DOCUMENT EXTRACT

*“Seen from out here, everything seems different, time bends, space is boundless, it squashes a man’s ego.” – *Charlton Heston in *The Planet of the Apes* on the relativistic effects of traveling near the speed of light.

The Statue of Liberty just celebrated its 130th birthday which reminded me of the famous ending of the original *Planet of the Apes*. For me, the beginning of this movie is important as it was the first time I had encountered the concept of relativity and time travel. That is, time will move more slowly for a person in motion than for a person who is stationary. This effect is not noticeable with the slow velocities in which we travel on Earth but becomes more pronounced when moving towards the speed of light. And give *Planet of the Apes* credit, it gets it right, unlike say *Star Trek*, which often takes a cavalier attitude towards relativity for dramatic purposes. The video below is the beginning two minutes where this plot device is introduced.

One caveat here, even during the height of the *Mad Men* era, NASA did not allow smoking during its missions. The scientist mentioned, Dr. Hasslien, is a fictitious character. The chronometer puts the ship year at 1972 but the Earth year at 2673. By the time the ship lands, it is the year 3978.

So how does this premise work? We can start by looking at Einstein’s time dilation equation:

Δt’ = Δt/[1 – (v^{2}/c^{2})]^{1/2} where:

Δt’ = time elapsed on Earth

Δt = time elapsed on spacecraft

v = velocity of spacecraft

The exponent of ^{1/2} is another way of saying square root.

c = speed of light (3 x 10^{8} m/s or 186,282 miles per second)^{
}

When an object is stationary (v = 0) the denominator on the right side equals one. Thus, Δt’ = Δt and both clocks run at the same rate. As v approaches c, the term v^{2}/c^{2} approaches 1. This increases the value of the right side of the equation meaning Δt’ must increase to keep both sides of the equation equal. Lets take a look at a couple of examples.

The velocity of the International Space Station is about 5 miles per second or 8000 m/s. What is the time dilation effect of an astronaut who spends a year aboard the station?

Δt = one year or 3.15 x 10^{7} seconds

v = 8000 m/s

Plugging into the equation gives:

Δt’ = 3.15 x 10^{7} s/[1 – (8000 m/s)^{2}/(3 x 10^{8} m/s)^{2}]^{1/2}

Δt’ = 3.15 x 10^{7} s/[1 -(6.4 x 10^{7} m^{2}/s^{2}/9.0 x 10^{16} m^{2}/s^{2})]^{1/2}

Before the final calculation, a couple things to note. You have to standardize your dimensions before calculating. In physics, this usually means converting to meters/kilograms/seconds. Not doing this is a common mistake for students taking their first physics course. Also, the term m^{2}/s^{2} cancels out leaving us with only seconds in the answer. Since we are measuring time, checking dimensions will make sure you are on the right track. So, the answer is:

Δt’ = 3.15 x 10^{7} s/[1 -(7.11 x 10^{-10})]^{1/2}

Δt’ = 3.15 x 10^{7} s (0.99999999964)

DATA EXCERPT
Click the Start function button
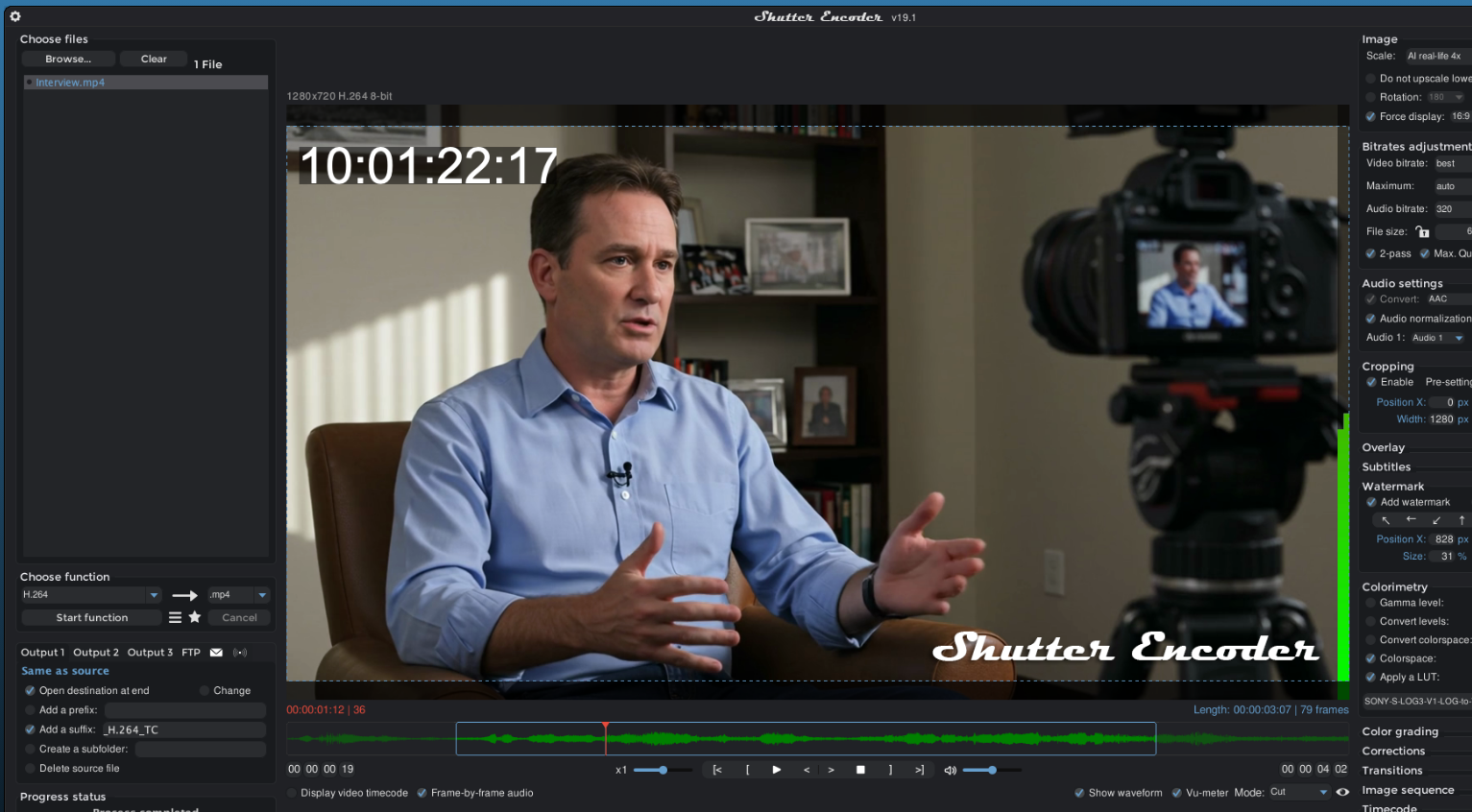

AIM
Please carry on the time dilation post, starting right after its final line. The listing comes from a separate source, unrelated to the time dilation post.

EXERCISE OUTPUT
Δt’ = 31499999.99 s

So on Earth, our clocks advanced 31,500,000 seconds and the astronauts in orbit clocks advanced 31,499,999.99 seconds, so the ISS astronaut would have aged about 1/100 of a second less than us on Earth.* What would happen if you were to spend a year traveling at 99% the speed of light? Here, we can use fraction of light speed in the equation as the dimensions will drop out.

Δt’ = 3.15 x 10^{7} s/[1 – (0.98c/1c)]^{1/2} 0.98 being 0.99 squared.

Δt’ = 3.15 x 10^{7} s/(0.02)^{1/2}

Δt’ = 3.15 x 10^{7} s/(0.141)

Δt’= 223,404,255 s or 7.1 years

If we up the speed to 99.9% of light speed, Δt’ becomes 22.3 years. To get the time dilation effect seen in *Planet of the Apes* you would need to travel about 99.99999% of light speed. The graph below shows the time dilation effect with changing velocity.

You’ll note the time dilation effect does not show up significantly until you reach 40% of light speed or about 75,000 miles per second. That speed would get you to the Moon in 3 seconds. The effect has an upper bound at the speed of light. That is, the time dilation effect approaches infinity as velocity nears light speed. In fact, once you hit the speed of light, your clock would stand still. And there’s no going back. The time travel possibility is a one way ticket forward as going faster than light speed is required to move backwards in time. In Einstein’s universe, nothing can travel faster than light speed. The reason for this is mass increases when velocity increases.

Newton’s second law states that force is equal to mass times acceleration. The assumption here is that mass is constant and thus, all the force results in accelerating an object. Einstein discovered that as an object approaches light speed, mass is not constant and approaches infinity. The equation to determine mass with velocity is as follows:

m = m_{0}/[(1 – v^{2}/c^{2})]^{1/2
}

m_{0} = rest mass

m = mass in motion

When velocity is 0, m = m_{0}. To apply this to the *Planet of the Apes* scenario, lets assume the mass of the space vehicle is the same as the Apollo command/service module at 15,000 kg (33,000 lbs). If we accelerate to 99.99999% of light speed, its mass would increase to 33.5 million kg (74,000,000 lbs) or about 12 Saturn V rockets. At this point, more force gets decreasing returns in velocity as the spacecraft’s mass increases and becomes more difficult to push.

The term (1 – v^{2}/c^{2})^{1/2 }is referred to as the Lorentz transformation and is frequently seen in special relativity equations. For shorthand, is is often symbolized by γ. Besides time and mass, length is also impacted by velocity and contracts as an object approaches light speed. The Hyperphysics website has some nifty relativity calculators you can check out here.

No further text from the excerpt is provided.